■ Action item
Only an exact copy is wanted: the lines from the one holding "Click the chevron arrow beside Japan GAAP" through the last line below, minus the pictures.

Data excerpts

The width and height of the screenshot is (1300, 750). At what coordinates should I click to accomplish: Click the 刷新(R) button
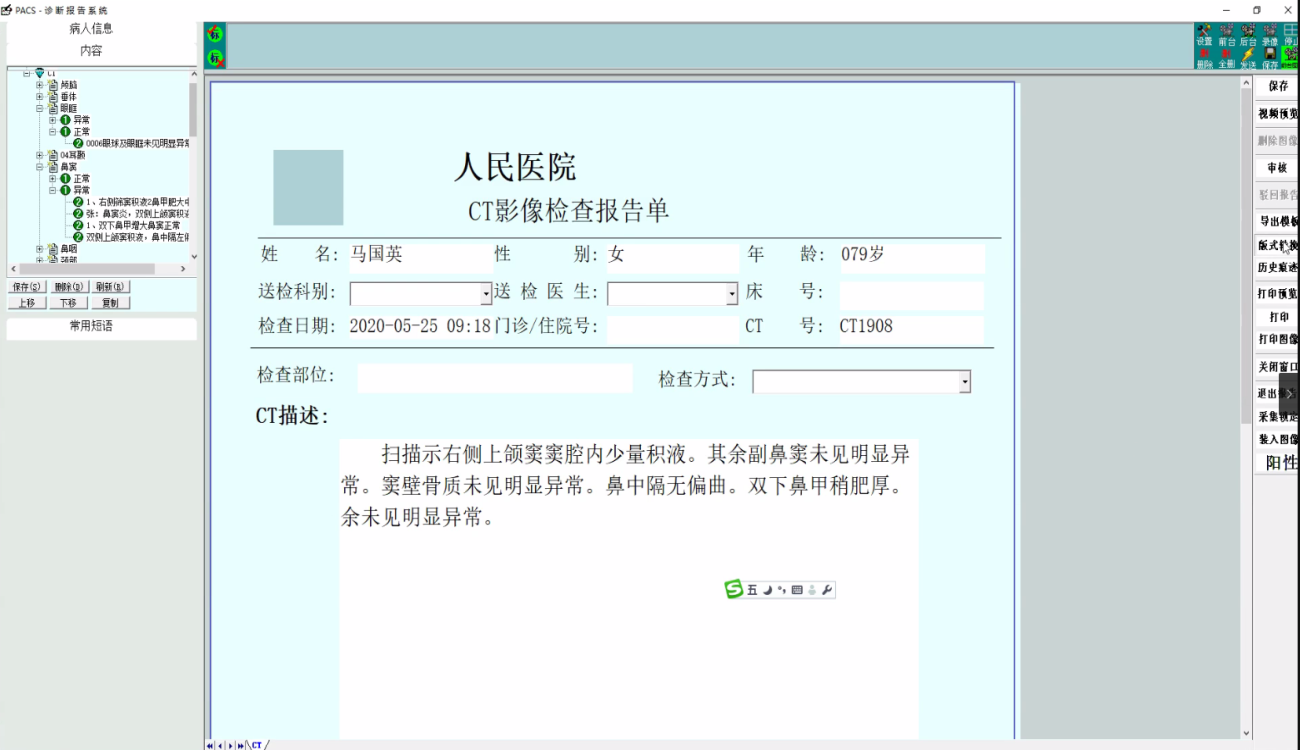click(110, 287)
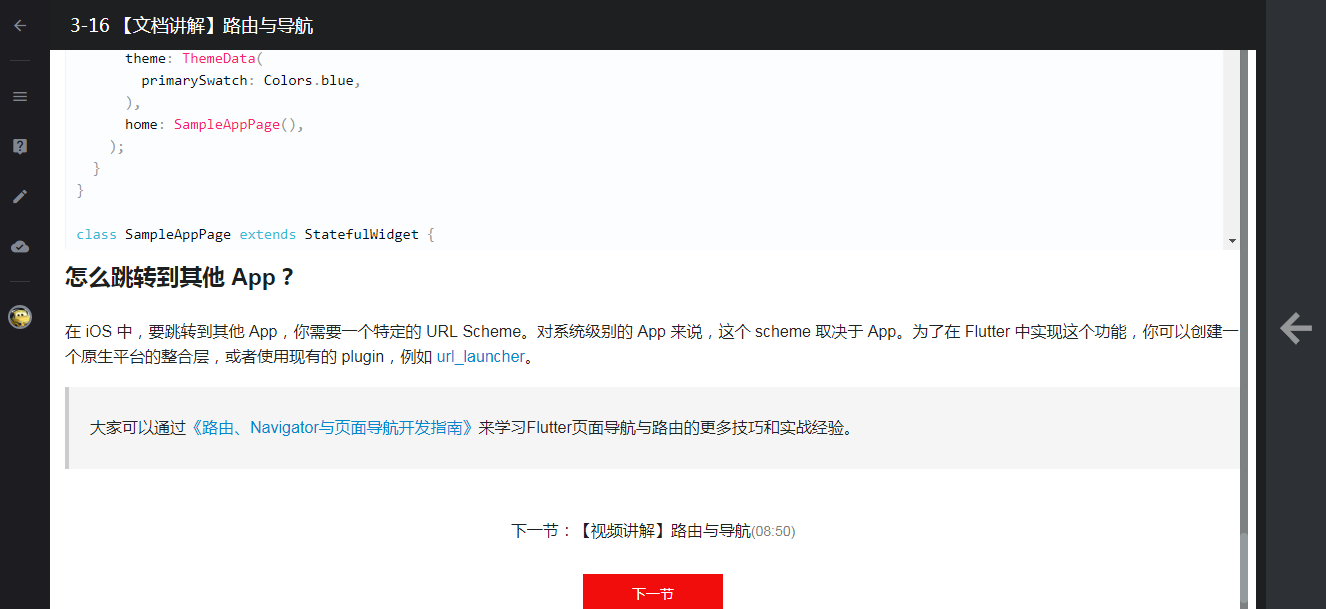Click SampleAppPage class name in code

(x=178, y=234)
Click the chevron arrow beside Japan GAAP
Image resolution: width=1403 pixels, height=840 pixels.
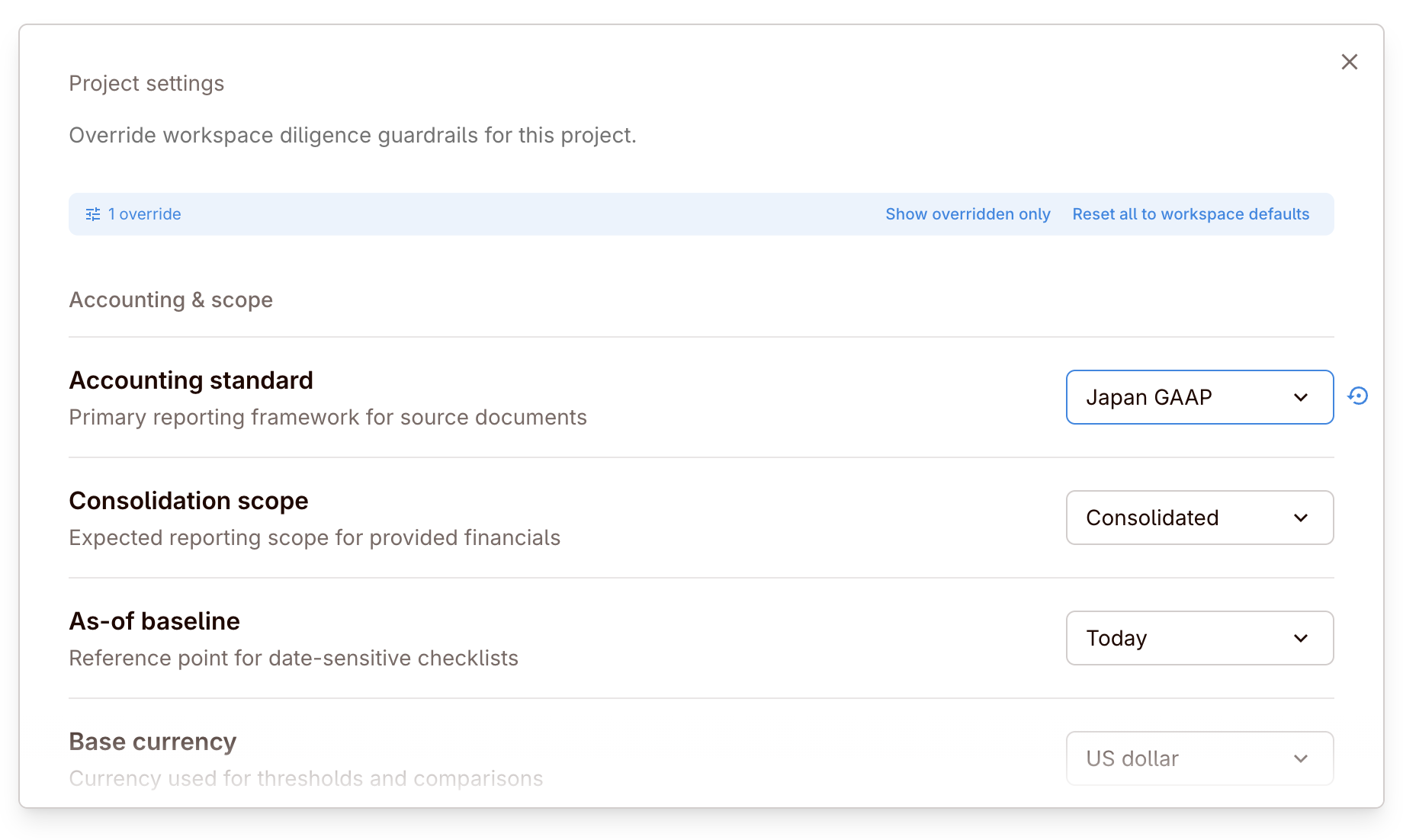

■ Response
Click the chevron arrow beside Japan GAAP
Image resolution: width=1403 pixels, height=840 pixels.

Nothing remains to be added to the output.